Each line from the one containing "Select the Interface row label" through the last line of the data below is to be written out verbatim, and nothing more.

****************

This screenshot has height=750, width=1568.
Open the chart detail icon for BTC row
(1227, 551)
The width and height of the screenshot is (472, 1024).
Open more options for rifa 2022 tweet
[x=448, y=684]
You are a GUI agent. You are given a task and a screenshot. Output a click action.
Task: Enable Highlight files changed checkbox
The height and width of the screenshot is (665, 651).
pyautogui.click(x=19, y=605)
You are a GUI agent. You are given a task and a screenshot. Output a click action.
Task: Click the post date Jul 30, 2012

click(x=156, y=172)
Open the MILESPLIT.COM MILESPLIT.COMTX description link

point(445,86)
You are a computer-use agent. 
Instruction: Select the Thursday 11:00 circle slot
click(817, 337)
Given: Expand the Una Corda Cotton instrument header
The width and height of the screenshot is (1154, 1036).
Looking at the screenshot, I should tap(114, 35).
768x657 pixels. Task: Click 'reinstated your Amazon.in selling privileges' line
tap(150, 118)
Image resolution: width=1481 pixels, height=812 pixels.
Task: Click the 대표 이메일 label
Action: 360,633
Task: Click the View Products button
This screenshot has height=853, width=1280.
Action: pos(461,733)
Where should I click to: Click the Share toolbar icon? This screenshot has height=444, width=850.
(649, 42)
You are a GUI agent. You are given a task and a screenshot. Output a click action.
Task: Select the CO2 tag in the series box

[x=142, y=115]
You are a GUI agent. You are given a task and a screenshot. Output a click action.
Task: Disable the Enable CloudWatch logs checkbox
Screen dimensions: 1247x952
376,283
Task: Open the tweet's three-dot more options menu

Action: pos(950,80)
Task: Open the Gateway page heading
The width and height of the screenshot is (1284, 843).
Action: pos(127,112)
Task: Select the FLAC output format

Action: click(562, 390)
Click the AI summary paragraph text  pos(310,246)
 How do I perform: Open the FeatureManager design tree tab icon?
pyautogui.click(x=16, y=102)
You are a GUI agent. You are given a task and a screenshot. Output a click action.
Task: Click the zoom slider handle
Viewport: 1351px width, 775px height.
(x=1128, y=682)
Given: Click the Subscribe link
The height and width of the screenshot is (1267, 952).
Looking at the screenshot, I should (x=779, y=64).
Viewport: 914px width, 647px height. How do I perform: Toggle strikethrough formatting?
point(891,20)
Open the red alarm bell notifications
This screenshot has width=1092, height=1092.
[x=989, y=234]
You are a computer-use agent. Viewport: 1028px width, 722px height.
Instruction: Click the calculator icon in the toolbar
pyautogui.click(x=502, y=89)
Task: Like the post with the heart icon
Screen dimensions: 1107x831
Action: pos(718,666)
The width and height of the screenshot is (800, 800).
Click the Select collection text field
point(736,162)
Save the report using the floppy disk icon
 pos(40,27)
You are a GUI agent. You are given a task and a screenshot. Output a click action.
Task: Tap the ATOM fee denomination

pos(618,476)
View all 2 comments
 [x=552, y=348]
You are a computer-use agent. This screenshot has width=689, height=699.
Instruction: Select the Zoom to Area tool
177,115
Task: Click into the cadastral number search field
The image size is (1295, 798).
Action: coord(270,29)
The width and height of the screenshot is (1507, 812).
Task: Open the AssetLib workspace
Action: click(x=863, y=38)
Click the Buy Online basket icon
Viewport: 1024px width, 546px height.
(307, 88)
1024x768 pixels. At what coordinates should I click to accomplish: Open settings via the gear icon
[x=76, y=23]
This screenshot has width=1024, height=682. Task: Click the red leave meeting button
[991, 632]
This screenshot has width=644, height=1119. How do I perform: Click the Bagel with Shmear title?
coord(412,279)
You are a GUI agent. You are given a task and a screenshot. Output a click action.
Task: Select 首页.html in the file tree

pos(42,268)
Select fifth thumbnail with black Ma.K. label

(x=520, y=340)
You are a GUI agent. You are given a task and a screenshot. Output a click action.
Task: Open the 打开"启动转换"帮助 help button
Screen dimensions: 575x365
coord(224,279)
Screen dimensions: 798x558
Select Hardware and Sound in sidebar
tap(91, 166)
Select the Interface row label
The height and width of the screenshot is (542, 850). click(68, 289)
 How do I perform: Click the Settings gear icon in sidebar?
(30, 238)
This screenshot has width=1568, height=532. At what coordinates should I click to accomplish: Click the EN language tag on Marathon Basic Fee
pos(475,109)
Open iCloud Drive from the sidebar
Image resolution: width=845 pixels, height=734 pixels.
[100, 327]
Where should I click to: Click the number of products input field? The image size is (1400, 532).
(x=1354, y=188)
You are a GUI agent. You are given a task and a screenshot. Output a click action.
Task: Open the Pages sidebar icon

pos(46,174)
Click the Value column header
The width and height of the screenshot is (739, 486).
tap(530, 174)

****************

— ANSWER FOR THIS EXERCISE —
Select the Interface row label
The height and width of the screenshot is (542, 850). click(68, 289)
 How do I perform: Click the Settings gear icon in sidebar?
(30, 238)
This screenshot has width=1568, height=532. At what coordinates should I click to accomplish: Click the EN language tag on Marathon Basic Fee
pos(475,109)
Open iCloud Drive from the sidebar
Image resolution: width=845 pixels, height=734 pixels.
[100, 327]
Where should I click to: Click the number of products input field? The image size is (1400, 532).
(x=1354, y=188)
You are a GUI agent. You are given a task and a screenshot. Output a click action.
Task: Open the Pages sidebar icon

pos(46,174)
Click the Value column header
The width and height of the screenshot is (739, 486).
tap(530, 174)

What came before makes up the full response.